• TASK OBJECTIVE: Copy out everything from the line with "Task: Open the FB88 eSports wallet" up to and including the line with "Action: [x=192, y=106]", requests too. Multiply each coordinate in the answers by 0.6 and round to whole numbers, with halves going up, and leave the pictures out.

• GIVEN INFORMATION:
————
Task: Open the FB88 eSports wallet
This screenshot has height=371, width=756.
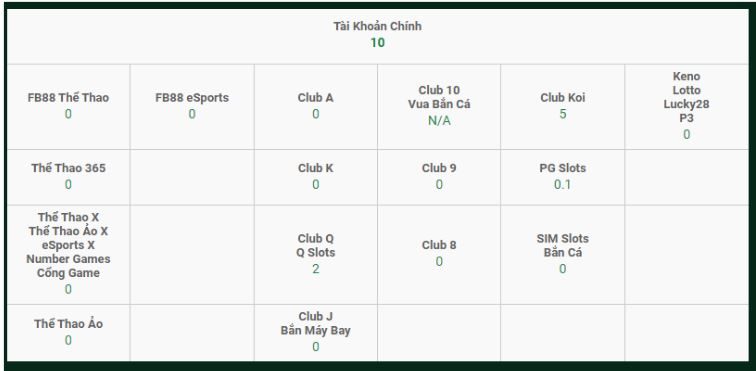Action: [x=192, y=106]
————
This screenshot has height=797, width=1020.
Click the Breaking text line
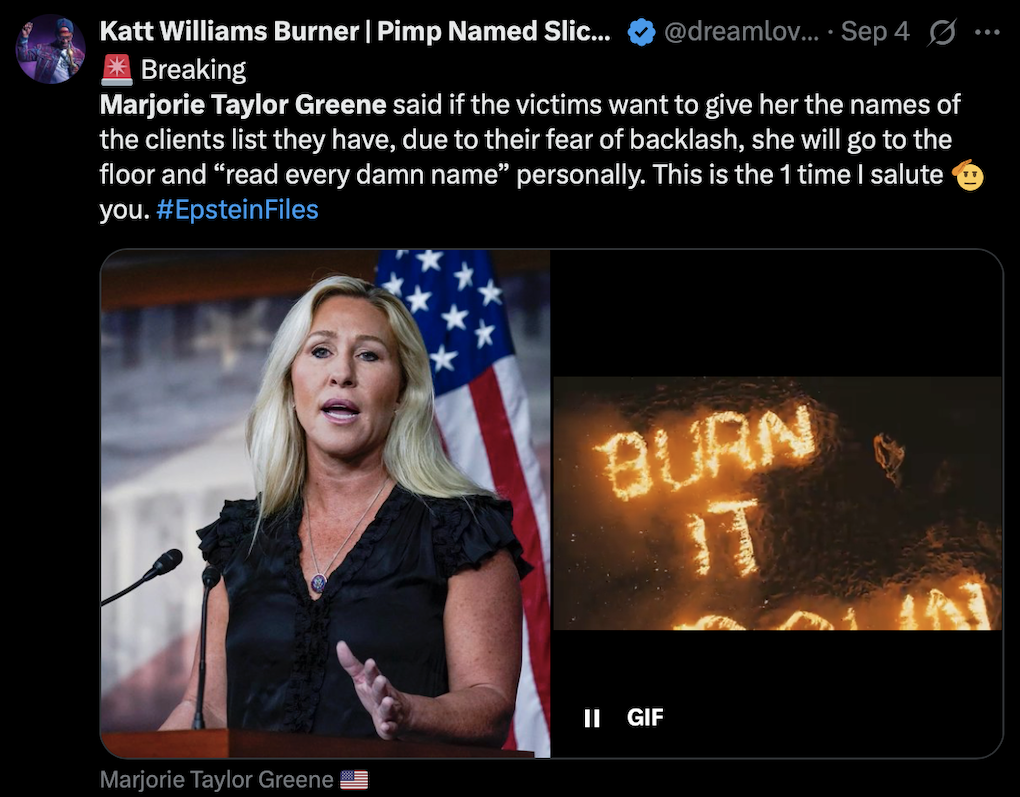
————
• RESPONSE BELOW:
Task: Open the FB88 eSports wallet
This screenshot has height=371, width=756.
Action: [x=115, y=64]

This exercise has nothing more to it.